The power of word embeddingsby Cristian Dima
Natural language processing is a messy and complicated affair but modern advanced techniques are offering increasingly impressive results. Word embeddings are a modern machine learning technique that has taken the natural language processing world by storm. Results on most NLP tasks have show improvements whenever word embeddings were used in some form or another.
With this article, we’re going to take a look at how word embeddings are computed, how they are able to at least partially capture language semantics, and how modern techniques use them to discover useful information across documents.
The so-called bag-of-words representation of text is a classical method in NLP which represents documents as simple collections of words not taking into account word order, sentence arrangement or any other semantic information. Words are represented as numbers, usually a normalized count of how often they appear in a piece of text, and documents as vectors of such numbers. Variations of this method have been used for many decades and offer useful results despite their oversimplification of language. For example, most databases use this text representation in their full-text search implementations. However, these models, by design, are incapable of capturing word semantics.
Word embeddings offer a different approach to representing text. Vectors (the so-called embeddings) instead of just numbers are used to represent words. By design, this higher dimensionality is capable of capturing multiple facets of word meaning. The question, of course, becomes how to determine these vectors such that they actually do a useful job in capturing word semantics.
In 2013, Google introduced a model capable of learning word vectors in a very efficient way across a huge number of training samples. Along with the algorithm and source code, they also released a data set of word vectors learned from a database of 100MM articles. These words vectors were capable, famously, of capturing analogies such as “A queen is to a king like a man is to a woman”. To better understand how this model works we are going to take a closer look at a simplified version of it that can generate the same results.
To learn word vectors a shallow neural network architecture is used. This model takes as input one word and tries to predict as output another word. To train the model many such pairs of words (training samples) are passed to the model so that over many iterations it can learn how to map words to one another.

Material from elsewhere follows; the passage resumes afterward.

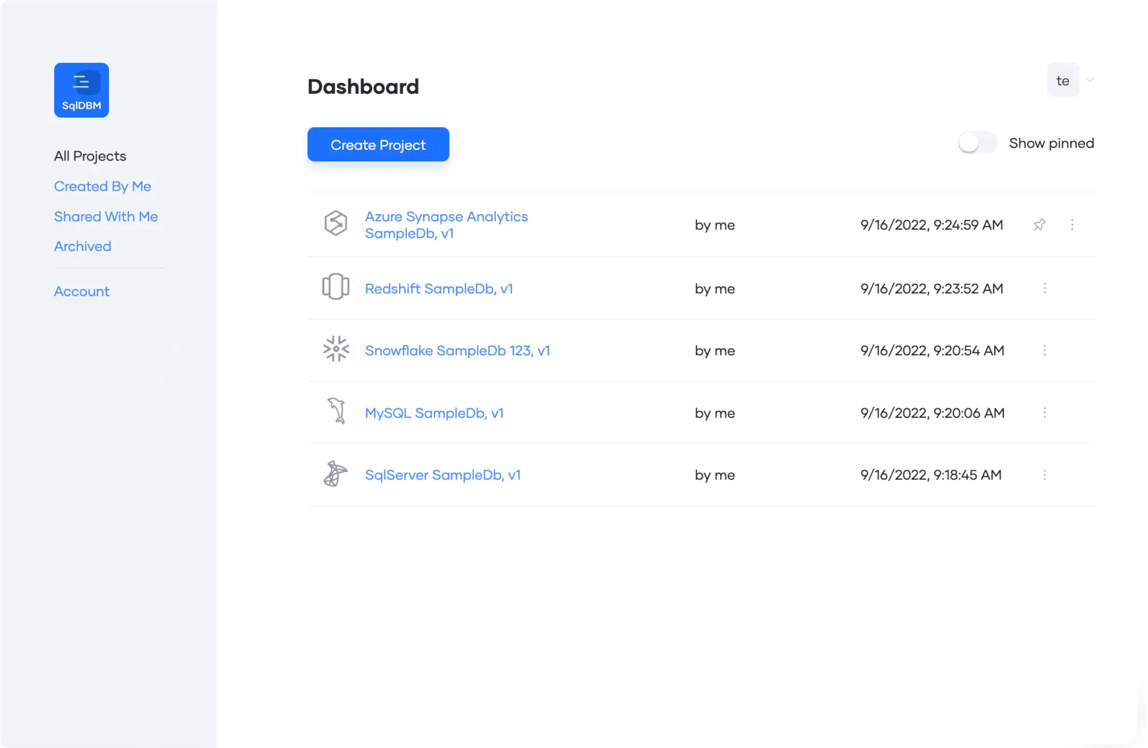Open options menu for Snowflake SampleDb 123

Given a piece of text the model selects words that found themselves in the vicinity of one another. Take the following example:
In this case, “king” is a context word for “castle”. A training pair then becomes king-castle i.e. given word “king” try to predict the word “castle”. The neural network behind this model tries to best learn this mapping. Continuing with this example, the model’s network initially looks like this:
Note the connections between the first and second layers. Each of those lines has a number associated with it (normally called a “weight”). Those numbers taken together form a vector. This is the “king” word vector we want to learn. This vector is randomly initialized and doesn’t offer much information at first. As training progress and the network updates its weights to get better and better at producing this mapping, the weights change and in the end, the network might look something like this:
Note the different colouring of each line. The weights have updated and the connections are now the strongest along those links that map the word “king” to the word “castle”. The network has learned to connect these two words. Is this, however, useful in and of itself? Not really. What makes this model really useful is that the mapping between words similar to “king” and the same “castle” word is going to look similar. Here’s how the learned mapping between “queen” and “castle” might look like:
In the end, we don’t really care how good the model is at predicting these word relationships. What we care about are the updates that it applies to the weights vectors. The vectors the model outputs capture interesting relationships between words. Here’s how a 2D projection of the word vectors of “king”, “queen”, “man”, “woman” looks like:
The model captures not only the intuitive idea that “king” and “queen” are similar in meaning, just like “man” and “woman” are, but it also maintains interesting relationships across word clusters. It learns that in the king-queen cluster the word “king” is kinda like the word “man” in the man-woman cluster. This allows it to answer questions like “a king is to a man like a queen is to a ???” where the obvious answer is “woman”. Another interesting relationship it learns is that between capitals and countries (i.e. Rome-Italy, Bucharest-Romania, etc). Most importantly, however, it broadly captures the semantics of words.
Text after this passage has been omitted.